Programmes and national cancer screening programmes, understanding practice data for uptake and how to tackle health inequalities, supporting peer to peer learning events, and engagement with local providers and with the local community/ PCN.
- Support the improvement in the uptake of the national screening and immunisation programmes through engagement with the local population and partner organisations to promote the importance of attending appointments and where they can access further support.
- Create a system of checks to monitor uptake of vaccines.
- Closely liaise with the practice lead, and the immunisation and vaccination care co-ordinators within the PCN.
- Supporting practices to incorporate use of Arden’s templates and standardised coding to maintain accurate registers.
- Act as point of contact for local hospice and liaising with hospice as required to ensure care planning in place.
- Support practice staff in the upkeep of palliative care registers.
- Link in with and build relationships with the wider PCN team, Social Prescribers, Pharmacists and other clinical/non-clinical partners involved in the patients care.

Job Description - Care Co-ordinator (updated June 2023) **Page 1 of 4**

**Greenbank Medical Practice**
- Working closely with immunisation and vaccinations care coordinators to support integration of care across organisational boundaries
- A major part of the role will be safety netting and checking that patients referred with a suspected diagnosis of cancer have received an appointment with secondary care in an appropriate timeframe.
- Ensuring that Cancer Care Reviews have been undertaken with all patients within 12 months of diagnosis.
- Improving referral processes for suspected cancers, with a focus on safety netting, ensuring that all patients receive information of their referral, including why they are being referred, the importance of attending appointments and where they can access further support.
- Single point of contact for patients during their cancer journey, or their relatives, to answer questions and deal with problems that arise, linking in or signposting to services such as the hospital team, district nursing or Macmillan services, benefits agency as appropriate.
- Create a system of checks to ensure the patients on suspected cancer pathways are seen in time appropriate manner by secondary care.

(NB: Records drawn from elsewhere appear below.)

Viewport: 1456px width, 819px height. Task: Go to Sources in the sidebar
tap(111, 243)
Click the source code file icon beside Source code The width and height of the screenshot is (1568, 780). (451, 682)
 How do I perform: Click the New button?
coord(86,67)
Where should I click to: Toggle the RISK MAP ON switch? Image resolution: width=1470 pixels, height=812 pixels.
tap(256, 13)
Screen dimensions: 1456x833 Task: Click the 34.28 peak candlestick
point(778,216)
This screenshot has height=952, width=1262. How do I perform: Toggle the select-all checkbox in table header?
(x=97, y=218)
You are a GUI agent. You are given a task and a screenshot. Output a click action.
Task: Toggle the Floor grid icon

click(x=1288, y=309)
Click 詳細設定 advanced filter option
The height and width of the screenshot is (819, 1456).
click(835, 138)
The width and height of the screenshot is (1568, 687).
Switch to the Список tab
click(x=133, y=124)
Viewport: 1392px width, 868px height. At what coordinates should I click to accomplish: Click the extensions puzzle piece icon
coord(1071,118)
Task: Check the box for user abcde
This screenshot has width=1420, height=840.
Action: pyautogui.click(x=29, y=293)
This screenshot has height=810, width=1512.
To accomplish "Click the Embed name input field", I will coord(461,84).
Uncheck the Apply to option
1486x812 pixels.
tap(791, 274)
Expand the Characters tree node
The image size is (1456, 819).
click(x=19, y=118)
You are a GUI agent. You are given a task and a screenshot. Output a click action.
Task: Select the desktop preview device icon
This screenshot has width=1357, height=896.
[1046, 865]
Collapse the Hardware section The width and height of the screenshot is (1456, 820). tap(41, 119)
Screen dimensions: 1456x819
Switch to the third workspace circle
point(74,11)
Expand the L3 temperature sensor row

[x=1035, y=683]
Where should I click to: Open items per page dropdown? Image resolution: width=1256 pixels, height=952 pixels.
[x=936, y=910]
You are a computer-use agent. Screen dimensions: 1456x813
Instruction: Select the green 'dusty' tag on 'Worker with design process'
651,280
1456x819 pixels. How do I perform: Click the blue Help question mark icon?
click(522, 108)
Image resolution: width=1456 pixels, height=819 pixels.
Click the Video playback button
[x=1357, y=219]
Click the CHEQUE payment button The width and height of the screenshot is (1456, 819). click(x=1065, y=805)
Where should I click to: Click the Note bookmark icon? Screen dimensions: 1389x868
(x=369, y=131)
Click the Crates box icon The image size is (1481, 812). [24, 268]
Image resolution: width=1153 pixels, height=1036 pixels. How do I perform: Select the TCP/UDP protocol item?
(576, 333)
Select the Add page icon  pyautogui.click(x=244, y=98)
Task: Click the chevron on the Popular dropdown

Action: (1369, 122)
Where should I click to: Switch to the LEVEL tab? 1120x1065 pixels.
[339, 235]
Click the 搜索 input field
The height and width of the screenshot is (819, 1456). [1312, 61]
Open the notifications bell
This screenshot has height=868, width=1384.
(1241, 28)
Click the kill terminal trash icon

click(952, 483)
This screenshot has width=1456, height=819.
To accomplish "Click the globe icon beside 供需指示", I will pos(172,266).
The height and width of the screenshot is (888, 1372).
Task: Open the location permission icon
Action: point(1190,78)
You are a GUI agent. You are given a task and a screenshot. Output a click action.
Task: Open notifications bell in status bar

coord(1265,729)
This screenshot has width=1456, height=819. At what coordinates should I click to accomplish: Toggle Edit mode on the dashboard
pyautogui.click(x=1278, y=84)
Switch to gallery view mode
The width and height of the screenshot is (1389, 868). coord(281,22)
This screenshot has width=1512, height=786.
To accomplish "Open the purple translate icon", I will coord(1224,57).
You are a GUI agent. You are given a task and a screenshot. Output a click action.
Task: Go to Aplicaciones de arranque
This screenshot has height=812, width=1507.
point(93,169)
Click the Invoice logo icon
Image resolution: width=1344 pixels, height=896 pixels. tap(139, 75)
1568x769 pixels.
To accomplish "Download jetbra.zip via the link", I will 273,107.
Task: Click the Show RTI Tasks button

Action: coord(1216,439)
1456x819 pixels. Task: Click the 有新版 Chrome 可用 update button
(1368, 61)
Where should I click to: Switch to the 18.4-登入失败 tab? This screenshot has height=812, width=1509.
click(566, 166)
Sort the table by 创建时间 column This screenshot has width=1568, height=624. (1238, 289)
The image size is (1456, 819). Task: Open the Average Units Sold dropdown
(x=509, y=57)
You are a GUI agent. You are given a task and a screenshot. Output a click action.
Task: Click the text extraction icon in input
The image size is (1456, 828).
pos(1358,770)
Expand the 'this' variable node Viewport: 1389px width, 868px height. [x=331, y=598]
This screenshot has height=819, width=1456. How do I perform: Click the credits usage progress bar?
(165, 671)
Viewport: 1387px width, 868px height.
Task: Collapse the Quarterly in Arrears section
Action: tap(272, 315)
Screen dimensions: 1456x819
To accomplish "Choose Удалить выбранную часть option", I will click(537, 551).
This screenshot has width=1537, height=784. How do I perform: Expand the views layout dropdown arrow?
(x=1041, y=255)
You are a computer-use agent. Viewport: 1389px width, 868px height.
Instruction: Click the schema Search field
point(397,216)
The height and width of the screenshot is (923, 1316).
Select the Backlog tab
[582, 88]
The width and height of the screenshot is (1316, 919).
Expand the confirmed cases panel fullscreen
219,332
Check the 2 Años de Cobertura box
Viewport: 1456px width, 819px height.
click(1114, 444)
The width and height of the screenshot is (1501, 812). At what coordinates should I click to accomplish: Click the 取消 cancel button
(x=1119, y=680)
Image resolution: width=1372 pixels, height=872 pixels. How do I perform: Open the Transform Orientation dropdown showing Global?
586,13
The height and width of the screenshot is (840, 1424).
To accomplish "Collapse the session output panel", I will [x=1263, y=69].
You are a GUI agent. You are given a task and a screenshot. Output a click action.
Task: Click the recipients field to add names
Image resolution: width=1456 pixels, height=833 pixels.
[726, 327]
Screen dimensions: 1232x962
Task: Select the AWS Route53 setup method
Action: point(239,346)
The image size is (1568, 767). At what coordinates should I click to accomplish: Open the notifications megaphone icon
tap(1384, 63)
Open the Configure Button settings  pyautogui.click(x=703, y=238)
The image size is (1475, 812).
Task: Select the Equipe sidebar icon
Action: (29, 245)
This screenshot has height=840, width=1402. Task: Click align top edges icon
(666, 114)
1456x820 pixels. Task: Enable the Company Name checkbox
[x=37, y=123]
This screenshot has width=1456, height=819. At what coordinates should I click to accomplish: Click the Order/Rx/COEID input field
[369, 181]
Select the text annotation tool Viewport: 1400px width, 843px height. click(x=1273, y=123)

- Review patients and follow up each patient for a period of time after a cancer diagnosis, covering topics such as benefits, support groups, offering support to relatives.
- Closely liaise with the PCN lead for cancer, the practice clinical lead, cancer champions and cancer care co-ordinators within the PCN.
- Be a point of contact for people living beyond cancer, or bereaved relatives, who need support, signpost to support groups available locally or nationally as appropriate.
- Holistically bring together all of a person’s identified care and support needs and explore options to help them achieve their needs.
- Working closely with secondary care Cancer Care Coordinators to support integration of care across organisational boundaries.
- Recall of patients with long term conditions
- Invitation and promoting the uptake of post natal checks in a timely manner.